**WHAT TO WORK ON**: Below are the records; output them exactly from the first line through the line with "Купити (612, 600)", stopping there.

**SUPPLIED INFORMATION**:
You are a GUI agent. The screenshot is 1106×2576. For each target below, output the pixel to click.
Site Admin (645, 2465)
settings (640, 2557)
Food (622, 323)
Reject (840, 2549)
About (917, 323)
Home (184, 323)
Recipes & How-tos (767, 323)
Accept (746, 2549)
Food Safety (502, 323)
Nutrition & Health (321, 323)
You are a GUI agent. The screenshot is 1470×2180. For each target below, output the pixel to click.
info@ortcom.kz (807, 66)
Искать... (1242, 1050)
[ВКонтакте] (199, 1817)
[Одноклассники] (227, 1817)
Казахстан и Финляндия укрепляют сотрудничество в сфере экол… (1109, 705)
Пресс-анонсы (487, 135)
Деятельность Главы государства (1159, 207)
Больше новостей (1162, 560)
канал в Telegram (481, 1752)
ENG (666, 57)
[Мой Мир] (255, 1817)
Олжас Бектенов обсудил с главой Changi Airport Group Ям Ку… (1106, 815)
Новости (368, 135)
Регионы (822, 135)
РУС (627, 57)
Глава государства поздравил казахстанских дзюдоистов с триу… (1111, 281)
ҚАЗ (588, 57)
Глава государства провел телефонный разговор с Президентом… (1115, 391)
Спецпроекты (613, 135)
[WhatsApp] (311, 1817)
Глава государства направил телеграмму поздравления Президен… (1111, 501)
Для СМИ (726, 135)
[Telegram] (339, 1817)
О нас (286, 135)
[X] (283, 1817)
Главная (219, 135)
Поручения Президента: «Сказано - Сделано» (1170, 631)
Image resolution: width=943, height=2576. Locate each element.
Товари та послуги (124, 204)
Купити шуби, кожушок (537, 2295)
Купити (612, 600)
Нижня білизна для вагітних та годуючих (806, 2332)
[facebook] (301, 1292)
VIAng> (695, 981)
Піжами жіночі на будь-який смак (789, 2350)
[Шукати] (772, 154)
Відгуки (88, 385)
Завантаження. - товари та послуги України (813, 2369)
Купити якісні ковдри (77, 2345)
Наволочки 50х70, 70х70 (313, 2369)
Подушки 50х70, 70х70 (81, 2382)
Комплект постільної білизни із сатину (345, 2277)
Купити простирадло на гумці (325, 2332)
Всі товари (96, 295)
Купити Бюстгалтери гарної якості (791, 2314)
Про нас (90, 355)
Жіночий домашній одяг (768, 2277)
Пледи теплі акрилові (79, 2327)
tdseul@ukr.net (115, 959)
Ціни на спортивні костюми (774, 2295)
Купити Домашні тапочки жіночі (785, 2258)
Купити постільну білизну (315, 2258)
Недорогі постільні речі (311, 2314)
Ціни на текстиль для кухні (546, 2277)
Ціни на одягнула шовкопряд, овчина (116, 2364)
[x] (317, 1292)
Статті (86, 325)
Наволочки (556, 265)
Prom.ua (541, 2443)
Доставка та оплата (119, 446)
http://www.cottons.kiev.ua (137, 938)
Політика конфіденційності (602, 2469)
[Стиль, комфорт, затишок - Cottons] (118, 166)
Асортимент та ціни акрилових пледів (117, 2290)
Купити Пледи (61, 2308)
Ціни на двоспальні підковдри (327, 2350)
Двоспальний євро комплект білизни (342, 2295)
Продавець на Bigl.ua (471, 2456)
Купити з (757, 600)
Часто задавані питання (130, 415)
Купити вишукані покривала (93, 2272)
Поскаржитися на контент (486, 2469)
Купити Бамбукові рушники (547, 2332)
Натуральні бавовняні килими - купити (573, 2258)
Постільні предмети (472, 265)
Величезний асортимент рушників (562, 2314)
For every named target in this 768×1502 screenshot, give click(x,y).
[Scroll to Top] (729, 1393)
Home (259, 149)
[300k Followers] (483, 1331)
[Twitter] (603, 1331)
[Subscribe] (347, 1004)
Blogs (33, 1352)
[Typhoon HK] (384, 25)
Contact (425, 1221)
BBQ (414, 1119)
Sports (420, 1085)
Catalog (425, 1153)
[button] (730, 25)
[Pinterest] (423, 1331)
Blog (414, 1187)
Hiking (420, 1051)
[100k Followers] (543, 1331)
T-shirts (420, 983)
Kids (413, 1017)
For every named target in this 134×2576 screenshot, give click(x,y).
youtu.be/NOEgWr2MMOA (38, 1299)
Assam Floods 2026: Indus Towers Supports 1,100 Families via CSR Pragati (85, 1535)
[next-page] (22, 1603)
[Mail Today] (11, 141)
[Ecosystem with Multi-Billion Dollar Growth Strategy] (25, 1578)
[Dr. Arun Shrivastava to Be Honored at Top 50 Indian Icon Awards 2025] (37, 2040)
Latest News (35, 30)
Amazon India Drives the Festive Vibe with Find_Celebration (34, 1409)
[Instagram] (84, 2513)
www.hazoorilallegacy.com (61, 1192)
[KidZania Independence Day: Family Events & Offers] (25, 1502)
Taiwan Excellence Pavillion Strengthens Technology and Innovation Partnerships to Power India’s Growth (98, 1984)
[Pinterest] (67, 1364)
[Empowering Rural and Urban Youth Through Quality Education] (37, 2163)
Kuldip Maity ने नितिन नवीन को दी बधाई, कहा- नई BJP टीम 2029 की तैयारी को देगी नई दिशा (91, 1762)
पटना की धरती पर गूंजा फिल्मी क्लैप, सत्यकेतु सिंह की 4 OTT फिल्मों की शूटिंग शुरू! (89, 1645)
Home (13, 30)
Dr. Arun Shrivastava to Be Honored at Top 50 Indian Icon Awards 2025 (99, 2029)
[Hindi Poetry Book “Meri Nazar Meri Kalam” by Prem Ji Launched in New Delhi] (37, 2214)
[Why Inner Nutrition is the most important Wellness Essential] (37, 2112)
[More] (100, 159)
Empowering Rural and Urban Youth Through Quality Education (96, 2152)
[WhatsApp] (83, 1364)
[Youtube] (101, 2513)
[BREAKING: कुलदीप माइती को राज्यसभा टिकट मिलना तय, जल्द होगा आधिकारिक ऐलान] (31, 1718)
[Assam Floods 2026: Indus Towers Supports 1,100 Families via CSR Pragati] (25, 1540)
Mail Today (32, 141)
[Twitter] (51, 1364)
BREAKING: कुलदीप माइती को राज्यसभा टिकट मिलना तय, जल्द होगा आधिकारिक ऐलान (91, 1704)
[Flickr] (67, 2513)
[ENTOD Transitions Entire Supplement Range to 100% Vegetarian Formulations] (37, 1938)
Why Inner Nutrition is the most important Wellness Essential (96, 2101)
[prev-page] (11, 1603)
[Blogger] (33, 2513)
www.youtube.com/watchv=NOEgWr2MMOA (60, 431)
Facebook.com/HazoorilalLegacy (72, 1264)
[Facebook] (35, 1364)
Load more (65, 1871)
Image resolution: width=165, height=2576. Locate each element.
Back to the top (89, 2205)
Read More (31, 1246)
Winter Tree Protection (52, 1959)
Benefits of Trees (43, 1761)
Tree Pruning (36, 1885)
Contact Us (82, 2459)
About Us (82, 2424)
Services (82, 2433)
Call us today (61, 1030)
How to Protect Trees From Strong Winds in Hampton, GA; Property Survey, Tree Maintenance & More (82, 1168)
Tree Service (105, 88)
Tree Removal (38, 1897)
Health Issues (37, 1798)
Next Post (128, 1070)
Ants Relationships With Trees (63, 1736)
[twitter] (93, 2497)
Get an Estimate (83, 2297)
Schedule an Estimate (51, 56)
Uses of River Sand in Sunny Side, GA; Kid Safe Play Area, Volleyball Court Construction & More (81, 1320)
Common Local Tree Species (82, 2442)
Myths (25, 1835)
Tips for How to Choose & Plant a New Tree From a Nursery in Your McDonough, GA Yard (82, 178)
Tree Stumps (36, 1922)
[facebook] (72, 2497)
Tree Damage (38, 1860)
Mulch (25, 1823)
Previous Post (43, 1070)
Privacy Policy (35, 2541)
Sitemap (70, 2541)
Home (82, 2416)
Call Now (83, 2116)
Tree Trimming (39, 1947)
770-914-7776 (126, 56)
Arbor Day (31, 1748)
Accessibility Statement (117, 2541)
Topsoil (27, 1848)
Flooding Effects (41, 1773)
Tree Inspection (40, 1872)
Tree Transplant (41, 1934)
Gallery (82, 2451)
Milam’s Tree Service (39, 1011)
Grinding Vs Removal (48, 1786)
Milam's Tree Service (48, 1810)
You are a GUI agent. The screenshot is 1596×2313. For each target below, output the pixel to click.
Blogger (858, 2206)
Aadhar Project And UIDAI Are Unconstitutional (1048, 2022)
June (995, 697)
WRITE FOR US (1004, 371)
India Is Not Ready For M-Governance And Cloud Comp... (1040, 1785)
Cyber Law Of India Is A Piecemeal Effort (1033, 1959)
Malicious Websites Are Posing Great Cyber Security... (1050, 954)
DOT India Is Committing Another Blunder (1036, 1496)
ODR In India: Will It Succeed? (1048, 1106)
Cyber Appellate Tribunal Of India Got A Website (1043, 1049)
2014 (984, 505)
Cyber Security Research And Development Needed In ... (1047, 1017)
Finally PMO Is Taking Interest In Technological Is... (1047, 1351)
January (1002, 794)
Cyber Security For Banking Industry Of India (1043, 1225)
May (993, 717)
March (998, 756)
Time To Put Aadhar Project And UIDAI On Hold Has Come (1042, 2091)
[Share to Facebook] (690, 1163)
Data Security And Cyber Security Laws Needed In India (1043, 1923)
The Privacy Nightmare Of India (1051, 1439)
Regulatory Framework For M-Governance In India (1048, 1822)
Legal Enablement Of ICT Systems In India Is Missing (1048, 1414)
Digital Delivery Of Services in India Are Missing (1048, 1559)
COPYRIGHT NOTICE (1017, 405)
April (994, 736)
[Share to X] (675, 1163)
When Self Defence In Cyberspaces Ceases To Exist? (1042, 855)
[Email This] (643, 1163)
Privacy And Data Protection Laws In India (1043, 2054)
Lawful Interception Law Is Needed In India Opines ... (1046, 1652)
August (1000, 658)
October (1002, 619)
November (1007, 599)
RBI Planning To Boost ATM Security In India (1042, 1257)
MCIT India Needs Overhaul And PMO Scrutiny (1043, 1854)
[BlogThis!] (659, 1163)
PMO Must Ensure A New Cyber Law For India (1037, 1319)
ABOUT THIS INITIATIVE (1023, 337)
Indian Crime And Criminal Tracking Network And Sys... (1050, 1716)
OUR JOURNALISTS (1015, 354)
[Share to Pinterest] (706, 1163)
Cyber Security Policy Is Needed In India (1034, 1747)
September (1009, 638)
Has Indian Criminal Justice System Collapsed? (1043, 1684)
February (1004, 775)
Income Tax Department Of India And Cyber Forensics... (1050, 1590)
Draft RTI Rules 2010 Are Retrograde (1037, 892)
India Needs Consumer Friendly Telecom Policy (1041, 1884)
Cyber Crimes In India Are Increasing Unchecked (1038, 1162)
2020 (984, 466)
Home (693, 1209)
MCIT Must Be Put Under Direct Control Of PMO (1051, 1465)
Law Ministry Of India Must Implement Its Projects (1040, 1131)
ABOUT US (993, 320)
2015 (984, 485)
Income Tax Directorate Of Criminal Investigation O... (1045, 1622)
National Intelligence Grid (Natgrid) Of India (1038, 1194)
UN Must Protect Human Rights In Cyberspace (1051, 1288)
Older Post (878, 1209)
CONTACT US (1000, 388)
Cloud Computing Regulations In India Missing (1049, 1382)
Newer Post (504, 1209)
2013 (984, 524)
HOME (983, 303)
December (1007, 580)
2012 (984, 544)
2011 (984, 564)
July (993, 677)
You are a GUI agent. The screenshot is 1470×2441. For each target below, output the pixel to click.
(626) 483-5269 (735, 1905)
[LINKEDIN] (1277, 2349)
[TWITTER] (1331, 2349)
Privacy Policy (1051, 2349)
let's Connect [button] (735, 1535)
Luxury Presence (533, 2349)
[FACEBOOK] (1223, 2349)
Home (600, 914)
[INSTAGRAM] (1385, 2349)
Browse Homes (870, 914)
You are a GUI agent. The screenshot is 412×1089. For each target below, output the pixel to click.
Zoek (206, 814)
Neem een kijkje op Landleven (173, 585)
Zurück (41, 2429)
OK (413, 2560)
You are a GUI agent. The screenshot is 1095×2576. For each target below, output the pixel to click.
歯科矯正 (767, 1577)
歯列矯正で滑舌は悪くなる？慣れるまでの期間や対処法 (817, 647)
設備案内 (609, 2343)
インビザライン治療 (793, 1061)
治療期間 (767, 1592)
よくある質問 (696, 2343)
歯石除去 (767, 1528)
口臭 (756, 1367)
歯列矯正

**RESPONSE TO THIS TASK**:
You are a GUI agent. The screenshot is 1106×2576. For each target below, output the pixel to click.
Site Admin (645, 2465)
settings (640, 2557)
Food (622, 323)
Reject (840, 2549)
About (917, 323)
Home (184, 323)
Recipes & How-tos (767, 323)
Accept (746, 2549)
Food Safety (502, 323)
Nutrition & Health (321, 323)
You are a GUI agent. The screenshot is 1470×2180. For each target below, output the pixel to click.
info@ortcom.kz (807, 66)
Искать... (1242, 1050)
[ВКонтакте] (199, 1817)
[Одноклассники] (227, 1817)
Казахстан и Финляндия укрепляют сотрудничество в сфере экол… (1109, 705)
Пресс-анонсы (487, 135)
Деятельность Главы государства (1159, 207)
Больше новостей (1162, 560)
канал в Telegram (481, 1752)
ENG (666, 57)
[Мой Мир] (255, 1817)
Олжас Бектенов обсудил с главой Changi Airport Group Ям Ку… (1106, 815)
Новости (368, 135)
Регионы (822, 135)
РУС (627, 57)
Глава государства поздравил казахстанских дзюдоистов с триу… (1111, 281)
ҚАЗ (588, 57)
Глава государства провел телефонный разговор с Президентом… (1115, 391)
Спецпроекты (613, 135)
[WhatsApp] (311, 1817)
Глава государства направил телеграмму поздравления Президен… (1111, 501)
Для СМИ (726, 135)
[Telegram] (339, 1817)
О нас (286, 135)
[X] (283, 1817)
Главная (219, 135)
Поручения Президента: «Сказано - Сделано» (1170, 631)
Image resolution: width=943, height=2576. Locate each element.
Товари та послуги (124, 204)
Купити шуби, кожушок (537, 2295)
Купити (612, 600)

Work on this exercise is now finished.